**SUPPLIED TEXT**
◇ ◇ ◇ ◇

We do have a race problem

It baffles me when white people say that there isn't a race problem.

Such statements are like me saying, "I don't have a cancer problem."

I mean, right this second, I don't have cancer (as far as I know) and no one I know and love has cancer (as far as I know). 

But beyond the bubble that surrounds little ole me are a LOT of people and many of them do have a cancer problem. 
Since they live in my neighborhood, in my community, my church, my city, I guess that means that the collective "we" does have a cancer problem. 

The collective "we" does have a race problem.

Why do I think this?

Yesterday there was a shooting by a white man of two black people at a grocery store that is less than 5 miles from my house.
When a man with a gun confronted the shooter in the parking lot, the shooter apparently told him, "Whites don't kill whites."

Also, our illustrious president keeps haranguing the NFL over its peaceful protests (in addition to lambasting any person who has skin that is a shade darker than him). 

Also, also a high school I was just at had students protest because white students have been using the "N" word as if it is perfectly ok. 

As far as I'm concerned, it is not up to white people to decide if there is a race problem, just like it is not up to a man who cannot be pregnant to decide if a pregnancy is difficult or a pain in the butt or if labor hurts.

It is not up to me to speak about the plight of poverty or whether it is as bad or as hard as it appears because I have not lived that experience.

I know we live in a time when experts and experience are worthless.
When anybody can just have any old random thought and it is accepted as the truth, without data and facts and relevance to back it up.
When scientists and economists and doctors are evidently lying and telling us untruths.
When living a certain life does not give you any real-world relevant knowledge with which to speak.

It is like my pre-parent self thinking I had any freaking CLUE what being a mom was actually like.

When white people say there is not a race problem, I suspect some of them, at least, are trying to be "beyond color," which many white people think is what it means to be non-racist.
We do not live in a world that is "beyond color," so this seems like a pointless endeavor.
Furthermore, not seeing someone's race is not seeing someone in their entirety.
Race isn't the sole determinant of a person's experience, but it is part of who they are, and to act as if their race has zero influence or impact seems absurd.

If I am working with students, I think if I said something ridiculous like, "I don't see color," the students would have every right to roll their eyes at me.

◇ ◇ ◇ ◇

**REQUIREMENT 1**
In the post on race, copy out everything from "But beyond the" down to "darker than him).".
**REQUIREMENT 2**
According to the post on race, how far was the grocery store where the shooting took place from the writer's house?
**REQUIREMENT 3**
Continue the post on race from its last sentence.

**PROVIDED MATERIAL**

◇ ◇ ◇ ◇

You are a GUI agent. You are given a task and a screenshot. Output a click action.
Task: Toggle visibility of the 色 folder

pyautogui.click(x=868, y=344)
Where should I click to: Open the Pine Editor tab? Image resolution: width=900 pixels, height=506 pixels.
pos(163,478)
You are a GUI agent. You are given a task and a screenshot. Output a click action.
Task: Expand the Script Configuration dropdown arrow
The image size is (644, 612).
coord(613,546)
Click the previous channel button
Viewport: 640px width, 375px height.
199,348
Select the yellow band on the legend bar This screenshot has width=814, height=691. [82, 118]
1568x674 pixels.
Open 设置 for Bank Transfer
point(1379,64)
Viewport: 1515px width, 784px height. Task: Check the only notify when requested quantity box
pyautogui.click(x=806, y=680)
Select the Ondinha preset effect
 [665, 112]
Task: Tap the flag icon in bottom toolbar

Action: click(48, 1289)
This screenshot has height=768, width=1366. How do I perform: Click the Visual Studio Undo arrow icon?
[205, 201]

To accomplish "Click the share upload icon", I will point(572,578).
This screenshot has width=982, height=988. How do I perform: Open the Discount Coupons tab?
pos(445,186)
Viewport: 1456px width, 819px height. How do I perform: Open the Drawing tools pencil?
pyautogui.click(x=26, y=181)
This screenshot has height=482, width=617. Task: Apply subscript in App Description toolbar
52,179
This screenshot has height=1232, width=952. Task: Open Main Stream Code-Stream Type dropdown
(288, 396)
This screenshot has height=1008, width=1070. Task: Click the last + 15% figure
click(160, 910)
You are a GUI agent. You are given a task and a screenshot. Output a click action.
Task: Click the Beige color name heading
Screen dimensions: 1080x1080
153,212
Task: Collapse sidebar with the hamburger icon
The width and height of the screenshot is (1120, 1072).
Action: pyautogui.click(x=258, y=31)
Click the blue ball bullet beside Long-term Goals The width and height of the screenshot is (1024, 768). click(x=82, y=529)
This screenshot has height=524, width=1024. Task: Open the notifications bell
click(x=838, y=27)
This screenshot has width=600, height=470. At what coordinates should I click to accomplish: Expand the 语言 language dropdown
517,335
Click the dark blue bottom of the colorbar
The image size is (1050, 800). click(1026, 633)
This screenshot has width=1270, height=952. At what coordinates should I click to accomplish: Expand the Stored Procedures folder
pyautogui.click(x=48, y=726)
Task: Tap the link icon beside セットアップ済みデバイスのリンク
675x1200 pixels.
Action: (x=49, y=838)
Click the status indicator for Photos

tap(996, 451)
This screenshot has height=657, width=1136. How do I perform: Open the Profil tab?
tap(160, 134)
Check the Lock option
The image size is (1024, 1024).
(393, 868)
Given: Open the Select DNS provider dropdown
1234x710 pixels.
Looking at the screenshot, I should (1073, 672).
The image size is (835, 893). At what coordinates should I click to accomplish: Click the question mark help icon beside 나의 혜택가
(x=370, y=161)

◇ ◇ ◇ ◇

**REPLY 1**
But beyond the bubble that surrounds little ole me are a LOT of people and many of them do have a cancer problem. 
Since they live in my neighborhood, in my community, my church, my city, I guess that means that the collective "we" does have a cancer problem. 

The collective "we" does have a race problem.

Why do I think this?

Yesterday there was a shooting by a white man of two black people at a grocery store that is less than 5 miles from my house.
When a man with a gun confronted the shooter in the parking lot, the shooter apparently told him, "Whites don't kill whites."

Also, our illustrious president keeps haranguing the NFL over its peaceful protests (in addition to lambasting any person who has skin that is a shade darker than him).

**REPLY 2**
Less than 5 miles.

**REPLY 3**
It is a lie; we all see color.
Just recently I was teaching about Kate Chopin's The Awakening, in which a quadroon nurse is mentioned. (A quadroon is a person who is one-quarter black.) I made the comment that I don't think to myself, "I wonder if that person is a quarter black or half black or an eighth black."
I don't do the Elizabeth Warren test of heredity.
But what I asked the students is what it says about a society if they refer to people as quadroons, if the society is even interested in how much of a percentage of a person is black.

Some white people who say there is not a race problem allude to the fact that they know a black person or are friends with a black person.
And my response is as follows: So what if you have black friends you occasionally see every once in a while.
This doesn't mean you don't have bias and feelings of racism inside, where the social media masses can't see.
(Also, like 98% of your "friends" are white, so give me a break.)

I work very hard to think deeply about racism and its impact, but I know darn good and well that I have had thoughts that stem from things I was taught or heard or "picked up" when I was a kid.
Even though that is not how I want to believe, it is there in my head.
Because I know it is there, I tell myself on the regular that all people feel as I do.
Whatever feelings I am capable of having, others are capable of having as well because we share a common humanity.
I guess if you're gonna have a mantra running through your head, there are worse ones to have.

Talking about racism is hard and uncomfortable.
I'm having a conversation with myself in this blog, and I feel uncomfortable right now.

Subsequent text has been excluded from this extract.